### Required action
Once the line with "Click the Reports newspaper icon" is found, repeat exactly that line and every one after it until the data below ends, including the last line.

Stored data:
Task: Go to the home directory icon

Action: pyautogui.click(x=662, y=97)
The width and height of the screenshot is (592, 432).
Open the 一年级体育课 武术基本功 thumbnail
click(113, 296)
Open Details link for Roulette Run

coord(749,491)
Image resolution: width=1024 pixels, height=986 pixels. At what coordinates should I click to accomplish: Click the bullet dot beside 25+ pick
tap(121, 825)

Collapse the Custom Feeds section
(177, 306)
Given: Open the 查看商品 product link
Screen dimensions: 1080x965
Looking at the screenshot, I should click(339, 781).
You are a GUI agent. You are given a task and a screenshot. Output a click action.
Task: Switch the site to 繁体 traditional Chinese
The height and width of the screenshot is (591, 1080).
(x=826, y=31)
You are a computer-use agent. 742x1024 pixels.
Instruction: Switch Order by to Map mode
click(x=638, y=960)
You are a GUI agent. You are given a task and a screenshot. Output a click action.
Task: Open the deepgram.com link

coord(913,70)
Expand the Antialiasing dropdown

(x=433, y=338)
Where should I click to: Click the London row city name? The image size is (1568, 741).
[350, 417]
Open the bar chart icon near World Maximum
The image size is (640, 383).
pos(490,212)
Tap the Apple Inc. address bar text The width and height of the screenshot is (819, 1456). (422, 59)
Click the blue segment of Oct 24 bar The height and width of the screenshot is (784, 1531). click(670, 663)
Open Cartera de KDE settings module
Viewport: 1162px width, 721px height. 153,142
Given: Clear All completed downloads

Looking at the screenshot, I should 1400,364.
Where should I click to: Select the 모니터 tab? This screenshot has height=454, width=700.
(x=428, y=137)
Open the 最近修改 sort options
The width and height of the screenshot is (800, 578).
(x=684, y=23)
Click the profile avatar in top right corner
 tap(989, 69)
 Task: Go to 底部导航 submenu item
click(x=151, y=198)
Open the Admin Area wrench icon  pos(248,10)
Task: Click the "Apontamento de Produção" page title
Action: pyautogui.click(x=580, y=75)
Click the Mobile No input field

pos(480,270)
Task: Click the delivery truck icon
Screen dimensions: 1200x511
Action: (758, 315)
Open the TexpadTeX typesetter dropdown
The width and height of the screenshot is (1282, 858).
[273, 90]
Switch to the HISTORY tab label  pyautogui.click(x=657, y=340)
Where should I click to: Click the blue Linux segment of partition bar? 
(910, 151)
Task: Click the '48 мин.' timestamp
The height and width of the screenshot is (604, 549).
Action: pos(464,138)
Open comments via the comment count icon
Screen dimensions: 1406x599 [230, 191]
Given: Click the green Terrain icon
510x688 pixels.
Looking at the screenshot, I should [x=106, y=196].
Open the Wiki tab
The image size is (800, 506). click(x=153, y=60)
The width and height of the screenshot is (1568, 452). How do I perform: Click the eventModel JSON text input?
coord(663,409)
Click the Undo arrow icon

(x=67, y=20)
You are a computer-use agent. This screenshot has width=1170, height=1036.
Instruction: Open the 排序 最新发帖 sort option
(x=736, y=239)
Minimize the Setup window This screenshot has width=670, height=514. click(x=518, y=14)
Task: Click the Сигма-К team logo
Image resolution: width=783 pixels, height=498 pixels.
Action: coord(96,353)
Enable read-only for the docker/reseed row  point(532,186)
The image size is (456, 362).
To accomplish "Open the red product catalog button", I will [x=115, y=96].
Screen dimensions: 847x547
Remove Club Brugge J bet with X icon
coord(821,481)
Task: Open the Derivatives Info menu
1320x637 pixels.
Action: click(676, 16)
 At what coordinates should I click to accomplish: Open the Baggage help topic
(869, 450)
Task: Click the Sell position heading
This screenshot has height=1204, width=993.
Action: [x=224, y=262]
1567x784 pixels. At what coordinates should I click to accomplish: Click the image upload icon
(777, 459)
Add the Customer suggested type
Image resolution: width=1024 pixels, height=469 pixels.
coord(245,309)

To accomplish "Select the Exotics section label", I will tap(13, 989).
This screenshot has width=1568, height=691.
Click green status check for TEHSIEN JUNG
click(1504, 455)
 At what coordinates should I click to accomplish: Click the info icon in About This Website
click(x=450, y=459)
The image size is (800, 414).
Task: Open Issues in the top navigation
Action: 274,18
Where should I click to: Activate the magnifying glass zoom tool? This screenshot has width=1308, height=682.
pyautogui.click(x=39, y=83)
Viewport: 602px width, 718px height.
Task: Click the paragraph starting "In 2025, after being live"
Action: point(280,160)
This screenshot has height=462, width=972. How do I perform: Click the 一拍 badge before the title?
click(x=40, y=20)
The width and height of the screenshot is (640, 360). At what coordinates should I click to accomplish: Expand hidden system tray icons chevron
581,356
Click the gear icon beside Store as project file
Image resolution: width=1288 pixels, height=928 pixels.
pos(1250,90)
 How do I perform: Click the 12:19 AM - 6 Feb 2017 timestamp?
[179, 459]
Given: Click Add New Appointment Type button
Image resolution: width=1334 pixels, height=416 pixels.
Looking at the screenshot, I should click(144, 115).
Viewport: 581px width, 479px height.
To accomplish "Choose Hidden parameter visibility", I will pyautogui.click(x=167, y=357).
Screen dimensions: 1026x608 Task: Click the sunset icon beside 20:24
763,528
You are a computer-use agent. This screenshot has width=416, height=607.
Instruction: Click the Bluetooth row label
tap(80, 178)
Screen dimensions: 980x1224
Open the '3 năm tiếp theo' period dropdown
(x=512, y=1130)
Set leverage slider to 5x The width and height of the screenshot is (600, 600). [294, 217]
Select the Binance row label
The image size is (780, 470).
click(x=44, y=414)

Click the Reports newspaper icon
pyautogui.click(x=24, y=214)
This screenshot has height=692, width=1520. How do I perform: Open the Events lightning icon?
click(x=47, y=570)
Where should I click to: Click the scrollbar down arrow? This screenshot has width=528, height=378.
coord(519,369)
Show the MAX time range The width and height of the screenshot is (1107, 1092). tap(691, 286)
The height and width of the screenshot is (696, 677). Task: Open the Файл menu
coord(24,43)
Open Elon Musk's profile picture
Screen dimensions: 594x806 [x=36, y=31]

### Output
Click the Reports newspaper icon
pyautogui.click(x=24, y=214)
This screenshot has height=692, width=1520. How do I perform: Open the Events lightning icon?
click(x=47, y=570)
Where should I click to: Click the scrollbar down arrow? This screenshot has width=528, height=378.
coord(519,369)
Show the MAX time range The width and height of the screenshot is (1107, 1092). tap(691, 286)
The height and width of the screenshot is (696, 677). Task: Open the Файл menu
coord(24,43)
Open Elon Musk's profile picture
Screen dimensions: 594x806 [x=36, y=31]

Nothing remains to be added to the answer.